### TASK:
Return all the entries below exactly as they were given.

### GIVEN RECORDS:
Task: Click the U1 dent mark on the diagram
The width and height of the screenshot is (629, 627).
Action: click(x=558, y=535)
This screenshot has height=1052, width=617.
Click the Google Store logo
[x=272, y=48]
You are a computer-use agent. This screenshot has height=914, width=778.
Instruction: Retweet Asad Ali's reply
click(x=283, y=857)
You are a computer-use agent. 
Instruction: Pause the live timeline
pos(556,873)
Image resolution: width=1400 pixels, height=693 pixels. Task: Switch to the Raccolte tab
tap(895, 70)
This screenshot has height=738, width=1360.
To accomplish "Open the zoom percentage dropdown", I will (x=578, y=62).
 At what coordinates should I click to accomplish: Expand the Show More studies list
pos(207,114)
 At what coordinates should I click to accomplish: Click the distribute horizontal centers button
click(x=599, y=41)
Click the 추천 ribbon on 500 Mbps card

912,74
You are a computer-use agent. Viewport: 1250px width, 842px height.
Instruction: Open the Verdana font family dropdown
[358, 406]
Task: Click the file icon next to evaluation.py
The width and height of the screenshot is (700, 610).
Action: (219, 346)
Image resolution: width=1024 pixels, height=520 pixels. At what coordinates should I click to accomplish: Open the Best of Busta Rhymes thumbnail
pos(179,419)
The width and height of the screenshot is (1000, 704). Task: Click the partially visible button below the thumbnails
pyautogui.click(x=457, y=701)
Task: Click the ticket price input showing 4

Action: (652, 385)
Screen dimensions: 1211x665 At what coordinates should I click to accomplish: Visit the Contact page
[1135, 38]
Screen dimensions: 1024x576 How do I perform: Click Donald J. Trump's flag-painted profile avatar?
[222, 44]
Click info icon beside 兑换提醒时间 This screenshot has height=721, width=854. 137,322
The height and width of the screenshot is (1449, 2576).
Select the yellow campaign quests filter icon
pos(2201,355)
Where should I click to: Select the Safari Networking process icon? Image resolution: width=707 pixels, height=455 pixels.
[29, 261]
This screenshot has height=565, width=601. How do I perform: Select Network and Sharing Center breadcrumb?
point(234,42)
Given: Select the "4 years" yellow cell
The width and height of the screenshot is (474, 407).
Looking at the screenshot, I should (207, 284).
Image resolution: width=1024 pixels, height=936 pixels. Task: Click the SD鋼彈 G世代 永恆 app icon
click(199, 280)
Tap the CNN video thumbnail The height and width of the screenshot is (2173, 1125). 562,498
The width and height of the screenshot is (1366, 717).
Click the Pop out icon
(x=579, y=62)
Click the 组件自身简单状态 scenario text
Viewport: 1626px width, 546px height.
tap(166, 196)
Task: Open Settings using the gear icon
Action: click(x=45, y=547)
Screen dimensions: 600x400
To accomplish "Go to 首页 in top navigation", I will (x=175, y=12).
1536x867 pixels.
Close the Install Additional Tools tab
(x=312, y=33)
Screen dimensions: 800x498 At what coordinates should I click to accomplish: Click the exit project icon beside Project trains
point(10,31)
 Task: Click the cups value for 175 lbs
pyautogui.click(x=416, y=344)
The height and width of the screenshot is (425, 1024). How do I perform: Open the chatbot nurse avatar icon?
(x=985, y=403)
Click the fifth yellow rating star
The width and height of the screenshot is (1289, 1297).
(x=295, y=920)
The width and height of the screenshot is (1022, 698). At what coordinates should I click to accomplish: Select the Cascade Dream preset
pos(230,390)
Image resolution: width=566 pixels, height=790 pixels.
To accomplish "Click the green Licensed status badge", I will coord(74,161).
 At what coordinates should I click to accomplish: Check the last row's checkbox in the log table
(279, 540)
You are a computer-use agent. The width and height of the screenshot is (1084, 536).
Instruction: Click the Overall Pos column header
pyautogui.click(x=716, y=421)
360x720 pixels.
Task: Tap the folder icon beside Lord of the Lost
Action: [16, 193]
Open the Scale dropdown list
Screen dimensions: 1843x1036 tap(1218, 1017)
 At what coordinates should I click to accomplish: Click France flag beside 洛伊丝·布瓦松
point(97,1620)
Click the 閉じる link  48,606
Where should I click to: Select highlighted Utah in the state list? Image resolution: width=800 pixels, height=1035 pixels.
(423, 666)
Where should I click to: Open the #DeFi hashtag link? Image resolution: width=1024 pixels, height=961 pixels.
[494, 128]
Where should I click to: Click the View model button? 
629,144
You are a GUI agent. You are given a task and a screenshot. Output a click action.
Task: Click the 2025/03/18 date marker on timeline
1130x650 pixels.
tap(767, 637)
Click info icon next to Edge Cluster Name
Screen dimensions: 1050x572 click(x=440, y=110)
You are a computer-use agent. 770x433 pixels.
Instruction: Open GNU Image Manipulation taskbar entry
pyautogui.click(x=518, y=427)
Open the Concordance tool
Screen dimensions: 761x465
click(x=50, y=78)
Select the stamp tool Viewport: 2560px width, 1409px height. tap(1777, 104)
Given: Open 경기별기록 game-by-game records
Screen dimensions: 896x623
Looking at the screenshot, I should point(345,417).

### SOLUTION FOR THIS PROBLEM:
Task: Click the U1 dent mark on the diagram
The width and height of the screenshot is (629, 627).
Action: click(x=558, y=535)
This screenshot has height=1052, width=617.
Click the Google Store logo
[x=272, y=48]
You are a computer-use agent. This screenshot has height=914, width=778.
Instruction: Retweet Asad Ali's reply
click(x=283, y=857)
You are a computer-use agent. 
Instruction: Pause the live timeline
pos(556,873)
Image resolution: width=1400 pixels, height=693 pixels. Task: Switch to the Raccolte tab
tap(895, 70)
This screenshot has height=738, width=1360.
To accomplish "Open the zoom percentage dropdown", I will (x=578, y=62).
 At what coordinates should I click to accomplish: Expand the Show More studies list
pos(207,114)
 At what coordinates should I click to accomplish: Click the distribute horizontal centers button
click(x=599, y=41)
Click the 추천 ribbon on 500 Mbps card

912,74
You are a computer-use agent. Viewport: 1250px width, 842px height.
Instruction: Open the Verdana font family dropdown
[358, 406]
Task: Click the file icon next to evaluation.py
The width and height of the screenshot is (700, 610).
Action: (219, 346)
Image resolution: width=1024 pixels, height=520 pixels. At what coordinates should I click to accomplish: Open the Best of Busta Rhymes thumbnail
pos(179,419)
The width and height of the screenshot is (1000, 704). Task: Click the partially visible button below the thumbnails
pyautogui.click(x=457, y=701)
Task: Click the ticket price input showing 4

Action: (652, 385)
Screen dimensions: 1211x665 At what coordinates should I click to accomplish: Visit the Contact page
[1135, 38]
Screen dimensions: 1024x576 How do I perform: Click Donald J. Trump's flag-painted profile avatar?
[222, 44]
Click info icon beside 兑换提醒时间 This screenshot has height=721, width=854. 137,322
The height and width of the screenshot is (1449, 2576).
Select the yellow campaign quests filter icon
pos(2201,355)
Where should I click to: Select the Safari Networking process icon? Image resolution: width=707 pixels, height=455 pixels.
[29, 261]
This screenshot has height=565, width=601. How do I perform: Select Network and Sharing Center breadcrumb?
point(234,42)
Given: Select the "4 years" yellow cell
The width and height of the screenshot is (474, 407).
Looking at the screenshot, I should (207, 284).
Image resolution: width=1024 pixels, height=936 pixels. Task: Click the SD鋼彈 G世代 永恆 app icon
click(199, 280)
Tap the CNN video thumbnail The height and width of the screenshot is (2173, 1125). 562,498
The width and height of the screenshot is (1366, 717).
Click the Pop out icon
(x=579, y=62)
Click the 组件自身简单状态 scenario text
Viewport: 1626px width, 546px height.
tap(166, 196)
Task: Open Settings using the gear icon
Action: click(x=45, y=547)
Screen dimensions: 600x400
To accomplish "Go to 首页 in top navigation", I will (x=175, y=12).
1536x867 pixels.
Close the Install Additional Tools tab
(x=312, y=33)
Screen dimensions: 800x498 At what coordinates should I click to accomplish: Click the exit project icon beside Project trains
point(10,31)
 Task: Click the cups value for 175 lbs
pyautogui.click(x=416, y=344)
The height and width of the screenshot is (425, 1024). How do I perform: Open the chatbot nurse avatar icon?
(x=985, y=403)
Click the fifth yellow rating star
The width and height of the screenshot is (1289, 1297).
(x=295, y=920)
The width and height of the screenshot is (1022, 698). At what coordinates should I click to accomplish: Select the Cascade Dream preset
pos(230,390)
Image resolution: width=566 pixels, height=790 pixels.
To accomplish "Click the green Licensed status badge", I will coord(74,161).
 At what coordinates should I click to accomplish: Check the last row's checkbox in the log table
(279, 540)
You are a computer-use agent. The width and height of the screenshot is (1084, 536).
Instruction: Click the Overall Pos column header
pyautogui.click(x=716, y=421)
360x720 pixels.
Task: Tap the folder icon beside Lord of the Lost
Action: [16, 193]
Open the Scale dropdown list
Screen dimensions: 1843x1036 tap(1218, 1017)
 At what coordinates should I click to accomplish: Click France flag beside 洛伊丝·布瓦松
point(97,1620)
Click the 閉じる link  48,606
Where should I click to: Select highlighted Utah in the state list? Image resolution: width=800 pixels, height=1035 pixels.
(423, 666)
Where should I click to: Open the #DeFi hashtag link? Image resolution: width=1024 pixels, height=961 pixels.
[494, 128]
Where should I click to: Click the View model button? 
629,144
You are a GUI agent. You are given a task and a screenshot. Output a click action.
Task: Click the 2025/03/18 date marker on timeline
1130x650 pixels.
tap(767, 637)
Click info icon next to Edge Cluster Name
Screen dimensions: 1050x572 click(x=440, y=110)
You are a computer-use agent. 770x433 pixels.
Instruction: Open GNU Image Manipulation taskbar entry
pyautogui.click(x=518, y=427)
Open the Concordance tool
Screen dimensions: 761x465
click(x=50, y=78)
Select the stamp tool Viewport: 2560px width, 1409px height. tap(1777, 104)
Given: Open 경기별기록 game-by-game records
Screen dimensions: 896x623
Looking at the screenshot, I should point(345,417).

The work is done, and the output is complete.